Terminalia was a Roman festival held on the 23rd of February to honour Terminus, the god of boundaries.
Terminus was a minor, workaday Roman god, old even by Roman standards.
Terminus represented law, order, and peaceful co-existence with neighbours, along the lines of the maxim of “good fences make good neighbors”.
His domain included fences or boundary lines between farms. Boundary marker stones set out to divide fields were consecrated to him with offerings of food and an animal sacrifice to Terminus. Because such boundaries were sacred to this god, to disturb a boundary marker was sacrilegious.
The date was chosen as it was the end, the terminal point, of the Roman calendar year at one time, so the day honoured a temporal boundary as well as physical boundaries.
“One may ask why should Terminus be celebrated in February? An obvious answer is that February was once the end of the year… A practical reason is that it is much easier to find a boundary line before spring growth begins and underbrush obscures markers.” [1]Michels, Agnes K. “Roman Festivals: January—March.” The Classical Outlook, vol. 68, no. 2, American Classical League, Winter 1990-1991, Page 46, http://www.jstor.org/stable/43936713.

+ + +

EXERCISE DIRECTIONS:
Reproduce the Terminalia text verbatim, in full. The records that come next are separate material, unrelated to the Terminalia text.

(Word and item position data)
+ + +

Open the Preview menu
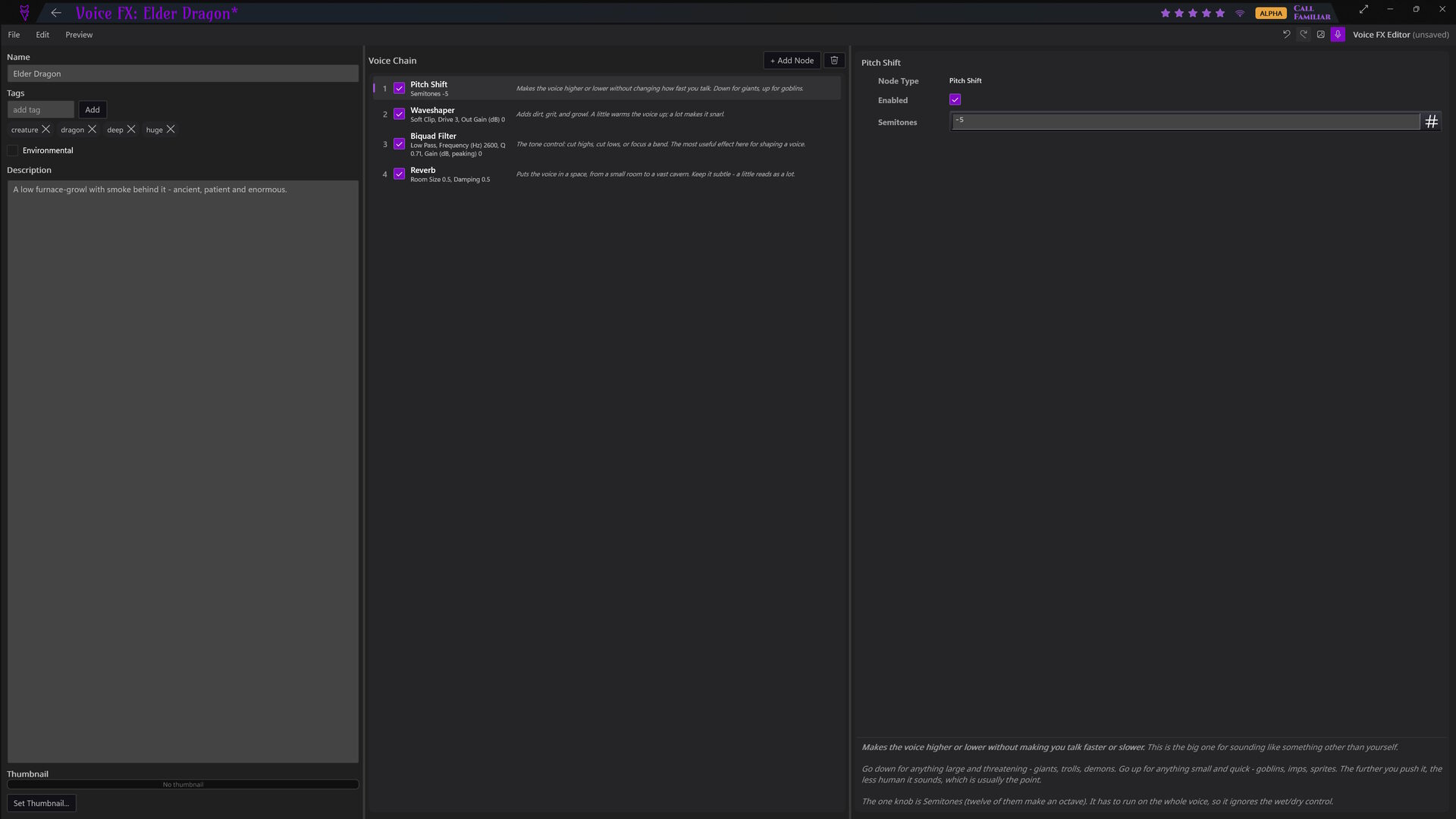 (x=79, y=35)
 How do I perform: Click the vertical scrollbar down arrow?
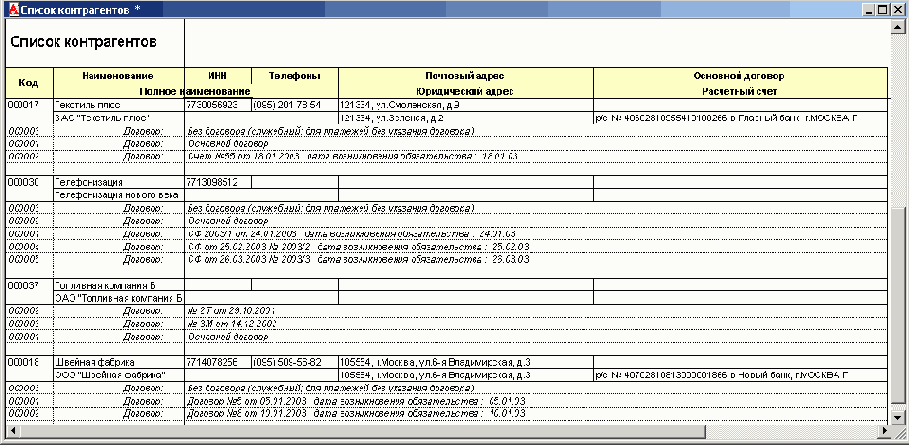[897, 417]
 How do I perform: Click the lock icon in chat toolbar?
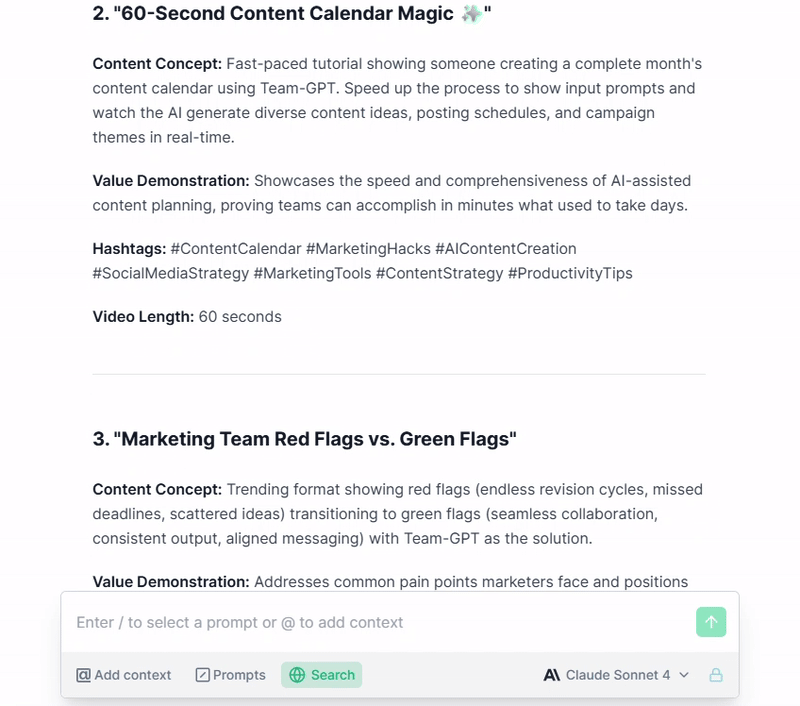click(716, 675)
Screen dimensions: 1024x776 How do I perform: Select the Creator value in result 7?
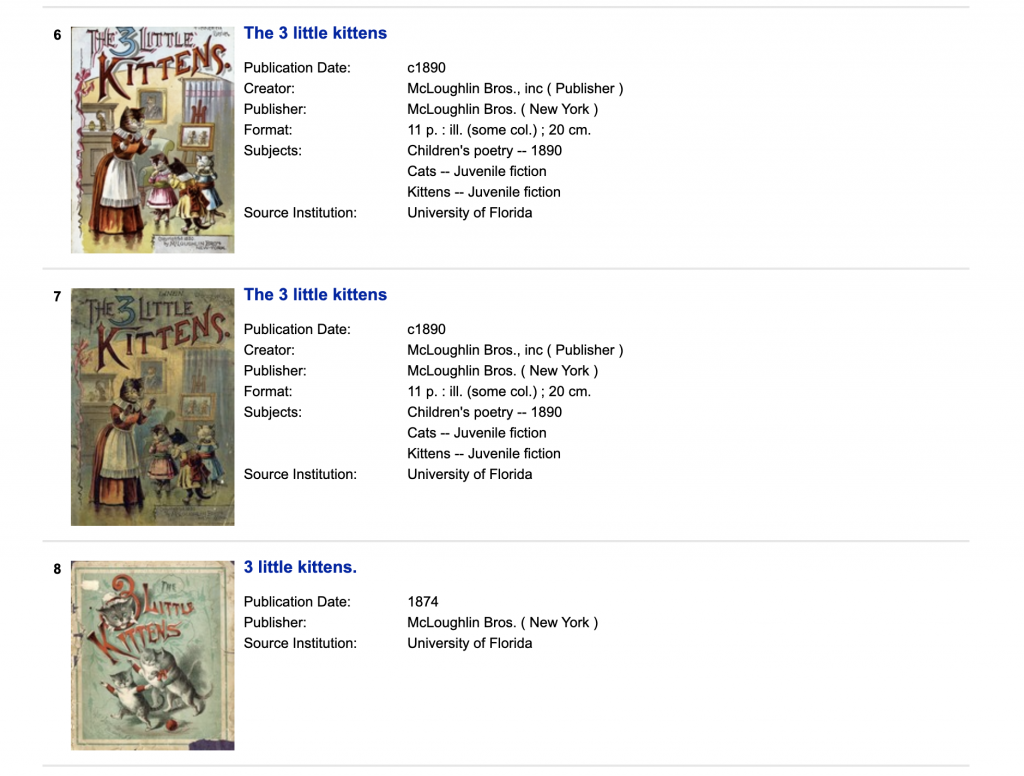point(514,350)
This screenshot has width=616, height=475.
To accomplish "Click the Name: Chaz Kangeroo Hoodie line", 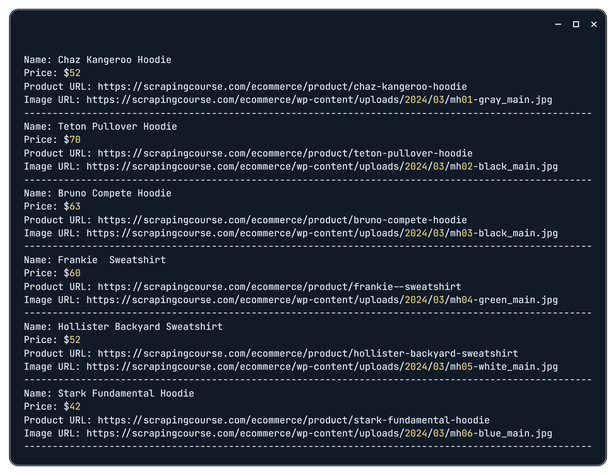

+ + +

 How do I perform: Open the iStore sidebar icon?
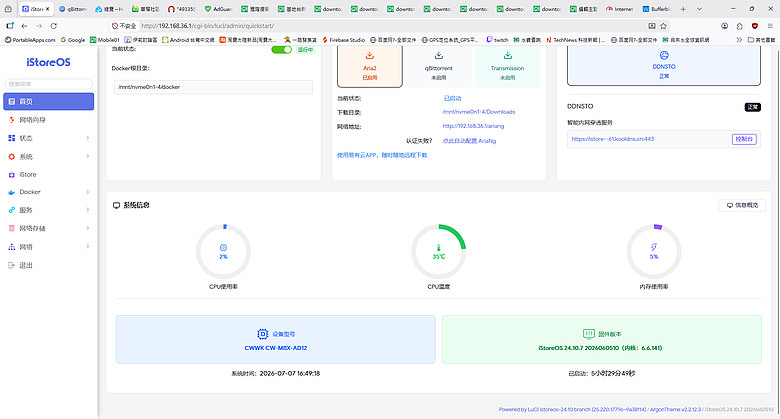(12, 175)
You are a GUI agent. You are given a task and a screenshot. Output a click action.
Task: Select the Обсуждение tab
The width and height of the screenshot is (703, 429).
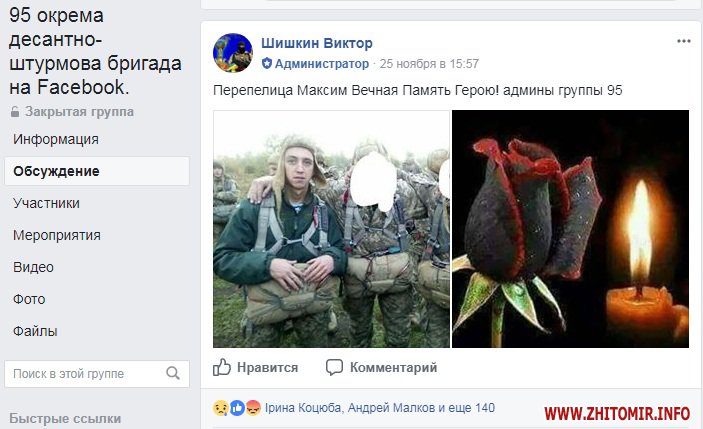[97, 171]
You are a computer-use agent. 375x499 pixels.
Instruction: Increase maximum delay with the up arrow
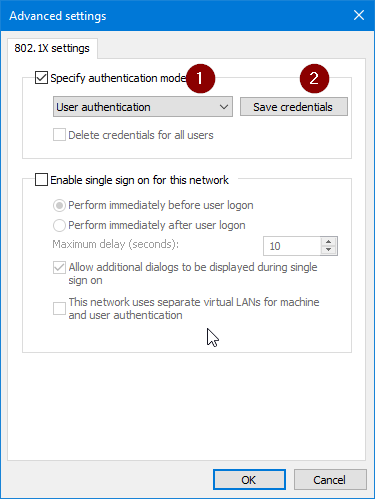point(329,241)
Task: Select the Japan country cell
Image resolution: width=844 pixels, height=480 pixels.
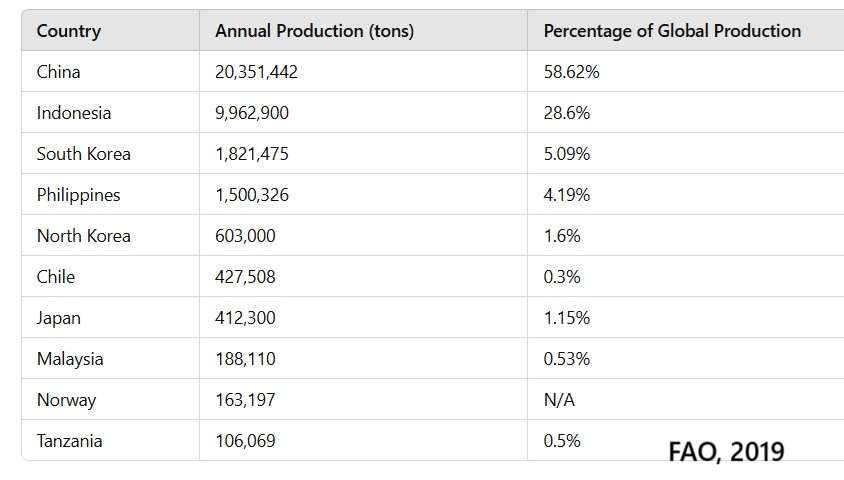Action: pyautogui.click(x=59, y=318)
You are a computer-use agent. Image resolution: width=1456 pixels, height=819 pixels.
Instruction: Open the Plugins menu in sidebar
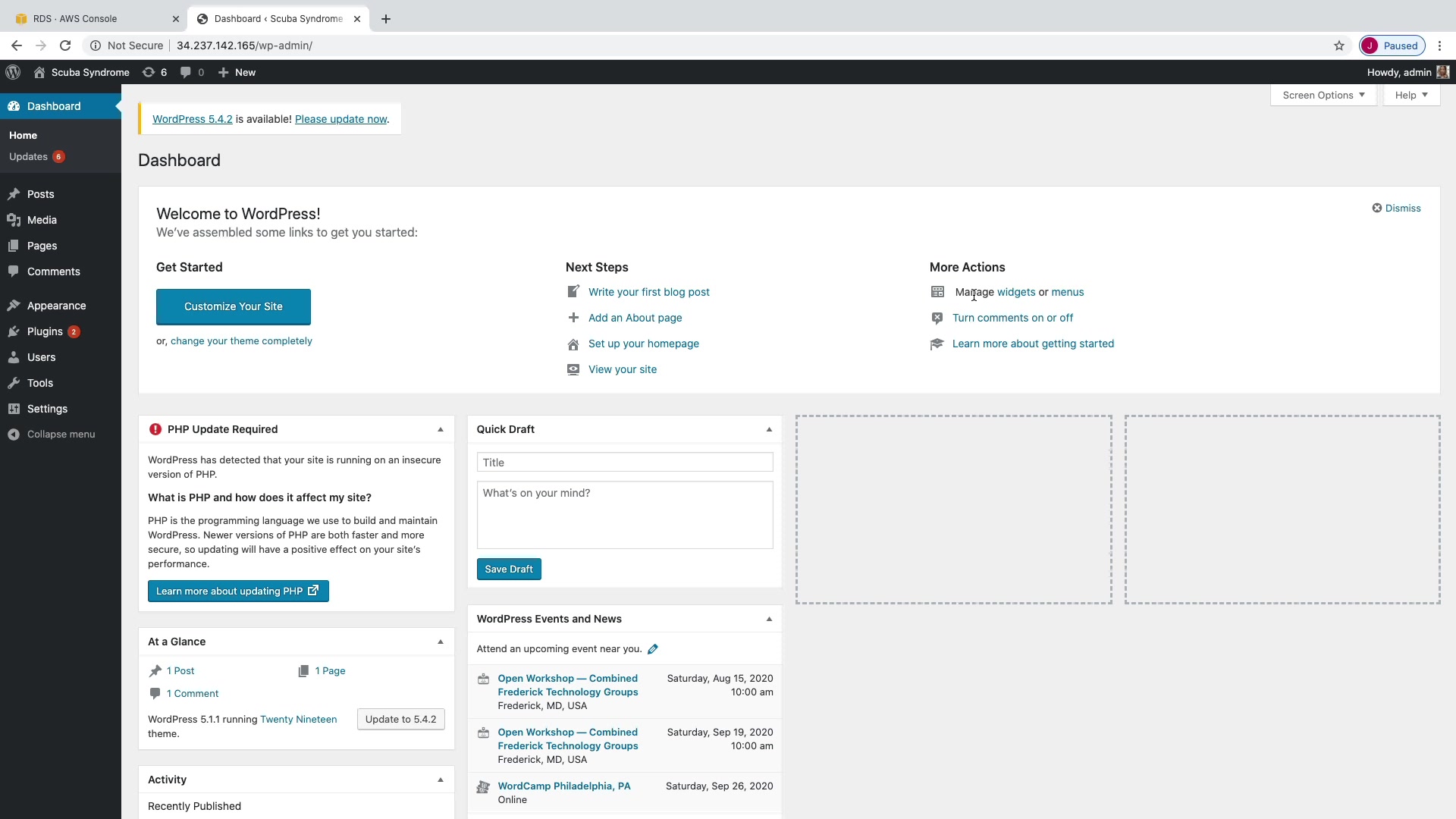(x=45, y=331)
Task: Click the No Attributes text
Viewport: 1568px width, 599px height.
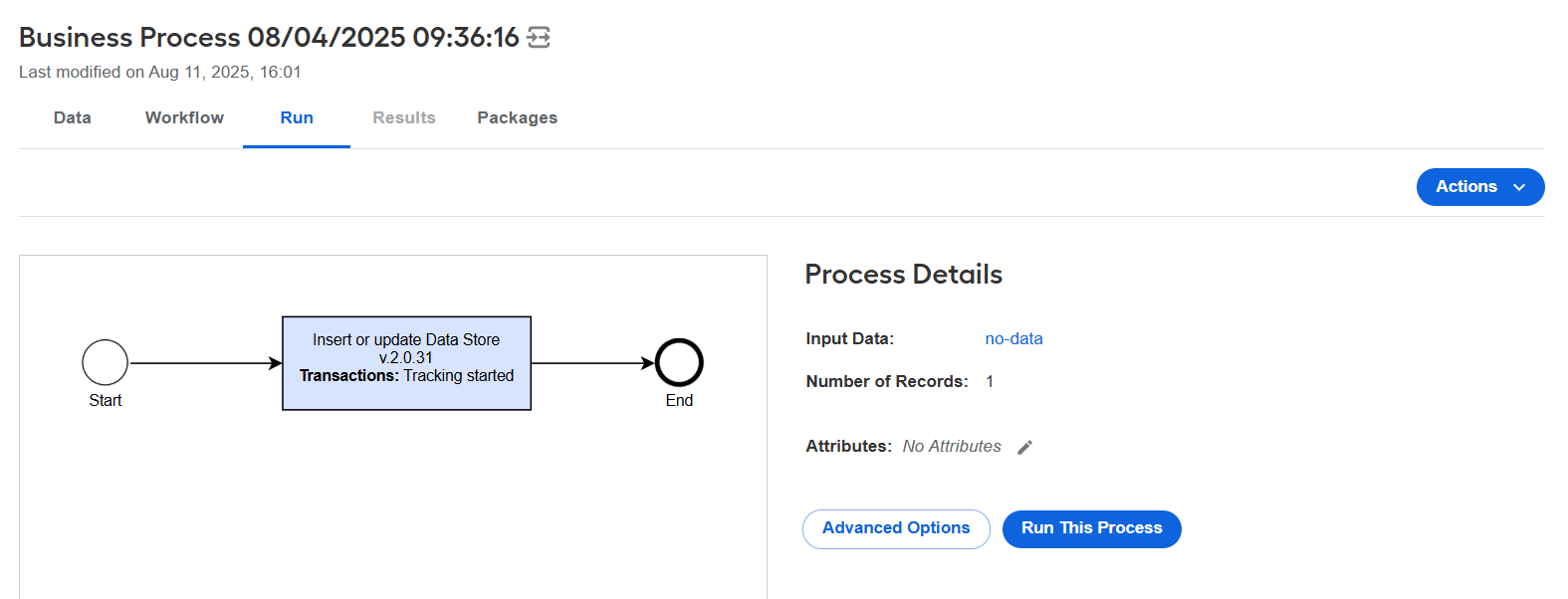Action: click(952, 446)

+ + +

COMPLETE OUTPUT:
Terminalia was a Roman festival held on the 23rd of February to honour Terminus, the god of boundaries.
Terminus was a minor, workaday Roman god, old even by Roman standards.
Terminus represented law, order, and peaceful co-existence with neighbours, along the lines of the maxim of “good fences make good neighbors”.
His domain included fences or boundary lines between farms. Boundary marker stones set out to divide fields were consecrated to him with offerings of food and an animal sacrifice to Terminus. Because such boundaries were sacred to this god, to disturb a boundary marker was sacrilegious.
The date was chosen as it was the end, the terminal point, of the Roman calendar year at one time, so the day honoured a temporal boundary as well as physical boundaries.
“One may ask why should Terminus be celebrated in February? An obvious answer is that February was once the end of the year… A practical reason is that it is much easier to find a boundary line before spring growth begins and underbrush obscures markers.” [1]Michels, Agnes K. “Roman Festivals: January—March.” The Classical Outlook, vol. 68, no. 2, American Classical League, Winter 1990-1991, Page 46, http://www.jstor.org/stable/43936713.